* Required action *
Leave out all images and set down the records exactly as given.

* Available data *
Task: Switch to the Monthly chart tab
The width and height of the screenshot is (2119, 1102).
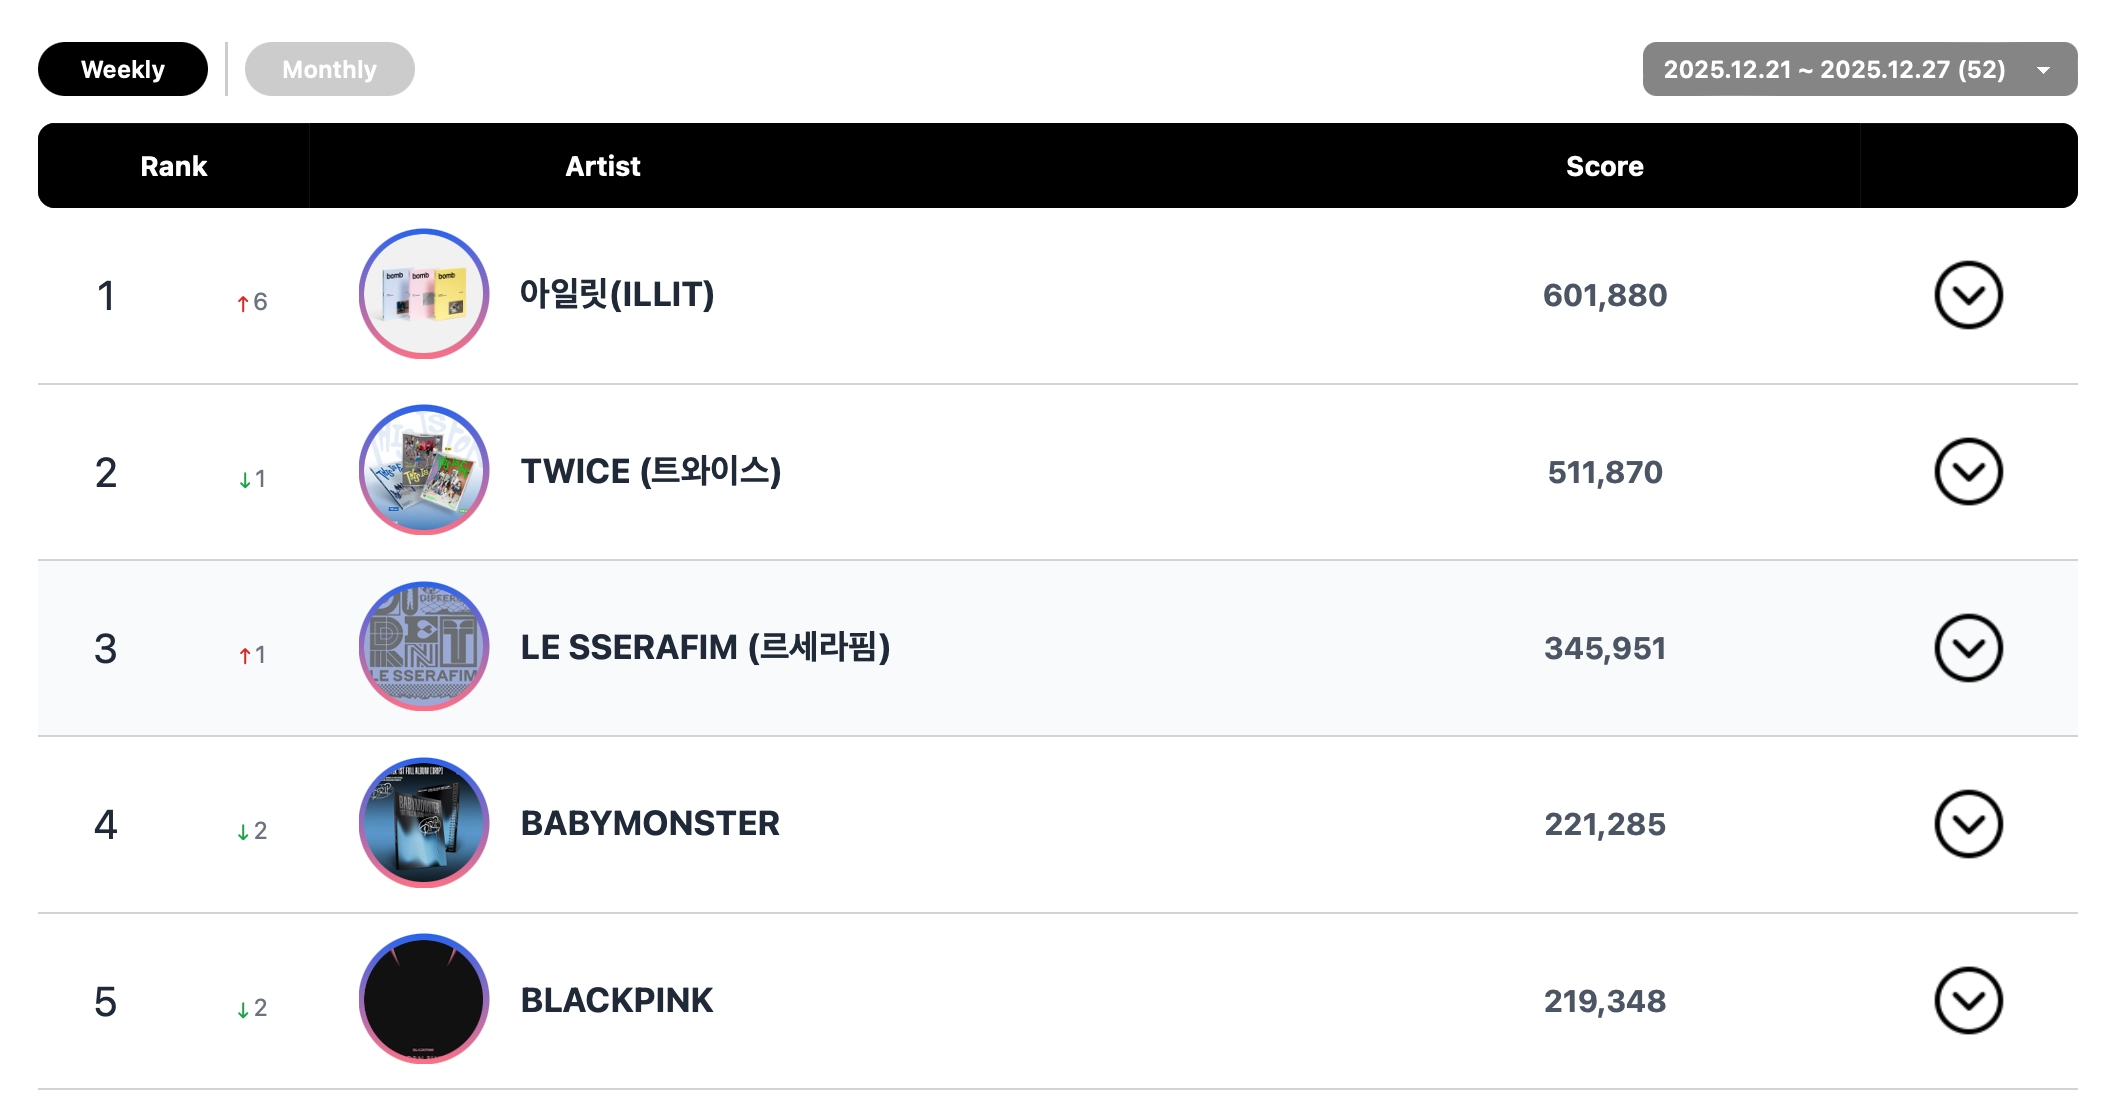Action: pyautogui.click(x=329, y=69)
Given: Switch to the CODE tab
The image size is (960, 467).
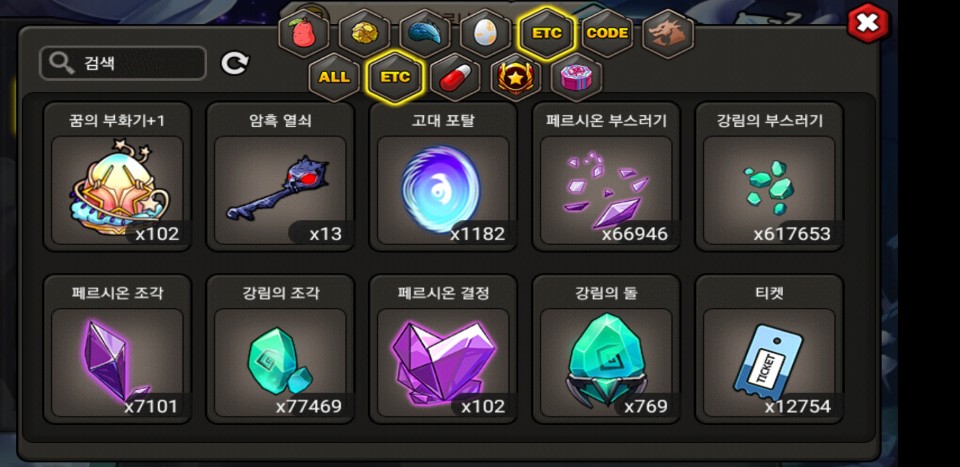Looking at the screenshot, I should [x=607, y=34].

* Response *
Task: Switch to the Monthly chart tab
The width and height of the screenshot is (2119, 1102).
Action: pyautogui.click(x=329, y=69)
Given: Switch to the CODE tab
The image size is (960, 467).
Looking at the screenshot, I should [x=607, y=34].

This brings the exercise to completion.